The Independent Office for Police Conduct (IOPC) said it was “not necessary” to look into claims Dame Cressida Dick misled the public with comments she made about Operation Midland, adding that criminal or disciplinary hearings were not justified.

The allegations referred to Operation Midland which, in 2014, saw dawn raids on the homes of D-Day veteran Lord Bramall, the late Lord (Leon) Brittan and former MP Harvey Proctor following a series of allegations that turned out to be lies.

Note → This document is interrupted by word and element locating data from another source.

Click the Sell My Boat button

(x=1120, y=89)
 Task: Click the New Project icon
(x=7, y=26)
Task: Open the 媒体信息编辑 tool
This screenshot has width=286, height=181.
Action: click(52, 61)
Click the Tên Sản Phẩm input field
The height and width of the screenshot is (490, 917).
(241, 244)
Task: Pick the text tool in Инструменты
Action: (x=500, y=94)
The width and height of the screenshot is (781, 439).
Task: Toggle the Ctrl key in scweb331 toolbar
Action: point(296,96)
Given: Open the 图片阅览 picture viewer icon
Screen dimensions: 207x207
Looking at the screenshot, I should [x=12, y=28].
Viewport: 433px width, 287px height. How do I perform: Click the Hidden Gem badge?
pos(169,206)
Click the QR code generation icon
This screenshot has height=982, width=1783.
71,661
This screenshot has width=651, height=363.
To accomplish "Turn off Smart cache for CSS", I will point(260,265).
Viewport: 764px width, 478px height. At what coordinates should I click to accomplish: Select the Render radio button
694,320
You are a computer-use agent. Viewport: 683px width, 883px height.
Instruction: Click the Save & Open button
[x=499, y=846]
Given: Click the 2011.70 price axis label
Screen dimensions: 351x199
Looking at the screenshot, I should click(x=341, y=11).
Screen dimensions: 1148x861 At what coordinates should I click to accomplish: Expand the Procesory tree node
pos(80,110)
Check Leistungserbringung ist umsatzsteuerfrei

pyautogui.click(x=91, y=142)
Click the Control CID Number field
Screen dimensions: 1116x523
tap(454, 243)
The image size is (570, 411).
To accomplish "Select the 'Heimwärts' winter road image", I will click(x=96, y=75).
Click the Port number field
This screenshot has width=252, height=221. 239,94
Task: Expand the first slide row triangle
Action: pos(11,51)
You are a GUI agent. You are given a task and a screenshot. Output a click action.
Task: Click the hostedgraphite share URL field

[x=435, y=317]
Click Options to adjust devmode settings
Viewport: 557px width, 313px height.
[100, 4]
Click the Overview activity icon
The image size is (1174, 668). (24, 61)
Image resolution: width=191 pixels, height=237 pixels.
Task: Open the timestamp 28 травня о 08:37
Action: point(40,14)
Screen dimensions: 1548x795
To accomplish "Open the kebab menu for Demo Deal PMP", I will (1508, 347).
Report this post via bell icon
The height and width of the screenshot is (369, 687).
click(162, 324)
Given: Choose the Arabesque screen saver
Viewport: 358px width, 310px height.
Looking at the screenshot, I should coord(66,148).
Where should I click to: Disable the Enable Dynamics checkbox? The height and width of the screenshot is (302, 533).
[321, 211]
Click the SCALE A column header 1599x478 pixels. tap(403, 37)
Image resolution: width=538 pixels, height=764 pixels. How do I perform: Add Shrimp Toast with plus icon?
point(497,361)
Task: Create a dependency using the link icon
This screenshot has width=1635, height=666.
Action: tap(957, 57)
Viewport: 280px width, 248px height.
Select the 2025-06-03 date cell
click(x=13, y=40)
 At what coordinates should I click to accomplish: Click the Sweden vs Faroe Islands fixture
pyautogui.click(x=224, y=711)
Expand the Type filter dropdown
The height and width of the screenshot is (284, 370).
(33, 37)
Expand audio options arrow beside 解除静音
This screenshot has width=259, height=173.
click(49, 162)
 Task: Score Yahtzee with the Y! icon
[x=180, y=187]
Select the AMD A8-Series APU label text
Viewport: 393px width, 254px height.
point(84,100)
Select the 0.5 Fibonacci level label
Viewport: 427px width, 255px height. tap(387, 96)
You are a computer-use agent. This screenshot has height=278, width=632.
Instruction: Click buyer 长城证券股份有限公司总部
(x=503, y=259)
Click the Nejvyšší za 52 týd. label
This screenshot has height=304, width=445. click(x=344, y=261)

The source of the allegations, fantasist Carl Beech, claimed that he and other boys were raped and tortured in the 1970s and 1980s and that one young boy was even murdered by members of a VIP paedophile ring. He is now serving an 18-year prison sentence for 12 counts of perverting the course of justice and one count of fraud.

The IOPC received a voluntary referral from the Mayor’s Office for Policing and Crime (MOPAC) on December 20, 2019, following complaints about public comments by Dame Cressida regarding Operation Midland. The referral also alleged the Commissioner failed to take action to correct a statement made to the media by an Operation Midland detective.

Dame Cressida was responsible for supervising the senior investigating officer who said allegations made by Beech – which were found to be false – were “credible and true”.

The IOPC said that after reviewing the information provided it had determined that it was “not necessary to investigate these complaints”.

“We do not consider the allegation that the Commissioner deliberately misled the public regarding her role in Operation Midland requires investigation,” it added.

The IOPC said there was “no indication” she may have committed a criminal offence or behaved in a manner which would justify disciplinary proceedings.

With regard to the comments made by the senior officer, the IOPC added: “There is no material to support the allegation that the Commissioner deliberately misled the public as to MPS policy when she made comments during a radio station interview that a detective superintendent had been “pressed, pressed, pressed” by the media prior to saying that allegations made by Carl Beech were ‘credible and true’.

“The detective superintendent has acknowledged that, with hindsight, he might have used different language. The MPS Commissioner at the time attempted to correct and clarify the wording used.  It is also clear that there was an underlying policy position at the time that victims alleging historical sexual abuse should be ‘believed’.

“The Commissioner has acknowledged publicly that she could or should have raised an issue with the use of the words ‘credible and true’ at the time. We do not consider that an investigation now would achieve anything more than the Commissioner’s already frank admission. Further to this, we have seen nothing to suggest that the Commissioner knew the investigation had been started on a false premise at that time, as investigations into Carl Beech’s allegations had only just begun.”

Mr Proctor was critical of the IOPC’s decision, saying it “provides even more substantial evidence that the IOPC is not fit for purpose” and the “currently flawed system” should be replaced to be “truly independent”.

The MPS has since referred itself again to the IOPC over complaints that officers had failed to fully investigate two other men for lying about being abused as children.

The IOPC said: “It is important to acknowledge that the MPS has made significant changes as a result of the review of Operation Midland by Sir Richard Henriques, and of recommendations made as a result of our own investigation [Operation Kentia] into how the force dealt with search warrants.

“This clearly was and still is a very difficult situation that has impacted Mr Proctor’s life significantly. Our assessment of the allegations and information should not detract from that fact.”